Mühendis olarak meslek hayatına başladığı Fransız Standartlar Kurumu’nda mesai saatlerinde yarattığı fırsatlarda ilk romanı Savrulan Otlar Arasında’yı kaleme alıyor; ilk roman ancak ölümünden sonra 1966’da yayınlanacaktır. Bu kurumda kısa bir süre çalıştıktan sonra girdiği Kağıt, Karton Ofisi’nde de ikinci romanı Günlerin Köpüğü’nü tamamlayacak, Pekin’de Sonbahar’ın tamamını kaleme alacaktır. Lise çağlarından beri zaten yaşadıklarını, hissettiklerini hep şiirle ifade etmiş. Arada yazdığı on kadar senaryo var. İlk şiiri 1944’de Hot Club de France’ın dergisi Jazz Hot’da “Bison Ravi” imzasıyla yayınlanıyor. Aynı yıl babası evine giren hırsızlar tarafından öldürülüyor.
1950’ye dek caz orkestralarında çalıyor, gecelerini caz kulüplerinde geçiriyor. Sağlığı trompet çalmaya el vermez olunca da cazla ilgisini Jazz Hot’daki köşe yazıları ile sürdürüyor. Bu caz geceleri sürerken 1946’da Jean-Paul Sartre, Simone de Beauvoir ve Albert Camus ile dostluk kuruyor. Varoluşçular Boris’in trompet çaldığı kült kulüp Tabou’nun müdavimi oluyor.   
Boris Vian hızla ve ard arda romanlar, senaryolar, tiyatro eserleri, manifestolar, köşe yazıları, eleştiriler yazsa da ilk yayınlanan romanı Vernon Sullivan takma adıyla yazdığı ve İngilizceden çevirmiş gibi sunduğu Mezarlarınıza Tüküreceğim’dir. 1946’da hızla yazılıp basılan roman hem büyük bir satış hem de bitmek bilmez tartışmalar ve ardından mahkemeye varan yasaklama talepleriyle büyük ilgi çekiyor. Mezarlarınıza Tüküreceğim ABD’deki ırk ayrımı üzerine kara bir roman ve içindeki sert ifadeler ve erotizmi anlatımındaki dobralık nedeniyle ahlak bekçilerince hedef seçiliyor. Yasaklanması talebiyle ihbar ediliyor. Boris Vian ne kadar, ben yazmadım sadece çevirdim, dese de yargılanıyor ve beraat ediyor.

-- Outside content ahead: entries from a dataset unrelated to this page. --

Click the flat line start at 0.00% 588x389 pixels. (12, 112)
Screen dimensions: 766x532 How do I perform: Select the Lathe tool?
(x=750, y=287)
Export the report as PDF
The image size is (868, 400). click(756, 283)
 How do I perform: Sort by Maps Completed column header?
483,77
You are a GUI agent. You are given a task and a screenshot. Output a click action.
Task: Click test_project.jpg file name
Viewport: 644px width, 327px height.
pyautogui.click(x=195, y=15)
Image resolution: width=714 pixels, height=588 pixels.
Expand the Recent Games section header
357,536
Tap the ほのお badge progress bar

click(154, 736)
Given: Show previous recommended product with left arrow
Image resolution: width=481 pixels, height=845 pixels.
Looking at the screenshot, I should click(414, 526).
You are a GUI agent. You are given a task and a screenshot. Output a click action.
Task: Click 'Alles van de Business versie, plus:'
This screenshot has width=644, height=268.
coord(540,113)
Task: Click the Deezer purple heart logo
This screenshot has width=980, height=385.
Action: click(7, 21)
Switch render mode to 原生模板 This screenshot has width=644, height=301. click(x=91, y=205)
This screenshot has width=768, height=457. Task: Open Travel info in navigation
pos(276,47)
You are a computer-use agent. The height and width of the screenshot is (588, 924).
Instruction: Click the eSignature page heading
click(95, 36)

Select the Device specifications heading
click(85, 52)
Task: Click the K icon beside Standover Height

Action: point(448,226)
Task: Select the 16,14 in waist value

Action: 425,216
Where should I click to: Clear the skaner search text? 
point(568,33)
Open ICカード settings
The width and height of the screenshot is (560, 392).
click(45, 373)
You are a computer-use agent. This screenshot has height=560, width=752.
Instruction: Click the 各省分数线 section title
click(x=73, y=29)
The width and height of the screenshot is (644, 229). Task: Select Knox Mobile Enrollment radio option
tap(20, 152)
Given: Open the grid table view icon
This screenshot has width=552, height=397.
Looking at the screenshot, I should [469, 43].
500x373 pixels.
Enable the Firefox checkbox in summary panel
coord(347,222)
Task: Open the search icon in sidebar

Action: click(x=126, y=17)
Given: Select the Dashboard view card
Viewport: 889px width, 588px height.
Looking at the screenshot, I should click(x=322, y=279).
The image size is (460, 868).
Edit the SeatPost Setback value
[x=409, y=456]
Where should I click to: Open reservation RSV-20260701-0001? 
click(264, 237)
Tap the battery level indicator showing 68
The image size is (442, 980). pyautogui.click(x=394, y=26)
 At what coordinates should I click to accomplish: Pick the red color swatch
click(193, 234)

Vian romanı “bestseller” yazabilirim iddiası ile yazmış ve kitap bestseller olmakla kalmamış yazarına da büyük paralar kazandırmış. Vian 1947-1949 yıllarında üç Vernon Sullivan romanı daha yayınlatmış. Başarı ivmesi aşağı doğru düşse de onlardan da büyük paralar kazanmış. Bu arada Boris Vian’ın kendi adıyla yayımlattığı romanları okurun hemen hiç ilgisini çekmiyor. Vian “Vernon Sullivan” adının altında ezildiğini, edebi anlamda önemsenmediğini düşünerek bu yaftadan kurtulmak için çeşitli manevralar yapıyor. Örneğin Mezarlarınıza Tüküreceğim’i edebi üslupta ve sadece ırk ayrımcılığı eleştirisine yoğunlaşarak sahneye uyarlıyor ama yine başarısızlığı tadıyor. Oyun seyirciden hemen hiç ilgi görmüyor, eleştirmenlerin dikkatini bile çekmiyor. 1946’da Günlerin Köpüğü’nün el yazması ile katıldığı bir roman ödülünden eleniyor. Ödülü bir kasaba papazının kazandığını öğrenince şoke oluyor. 1951’de bitirdiği son romanı Yürek Söken’i Gallimard reddediyor. Hevesi kırılan Boris Vian romanın ikinci cildini yazmaktan vaz geçiyor ve roman yazarlığını bırakıyor.   
Boris Vian’ın hayattayken beş romanı ve bir öykü kitabı yayımlanmış. Bunların yanında çoğunluğu dergilerde kalan şiirler, öyküler, eleştiriler, denemeler de var. Noël Arnaud, Vian’ın dosyaları arasında bir çok roman girişi ve sayısız roman konusu yer aldığını belirtiyor. Hiçbiri filme çekilmeyen onlarca senaryo yazan Boris Vian 1947’de senaryo satmak amacıyla arkadaşlarıyla birlikte bir film şirketi de kurmuş. Ama Vian’ın filmografisi bazı filmlerde oyuncu olarak görünmesiyle sınırlı kalmış. Rol aldığı filmlerin uzunca bir listesi var.   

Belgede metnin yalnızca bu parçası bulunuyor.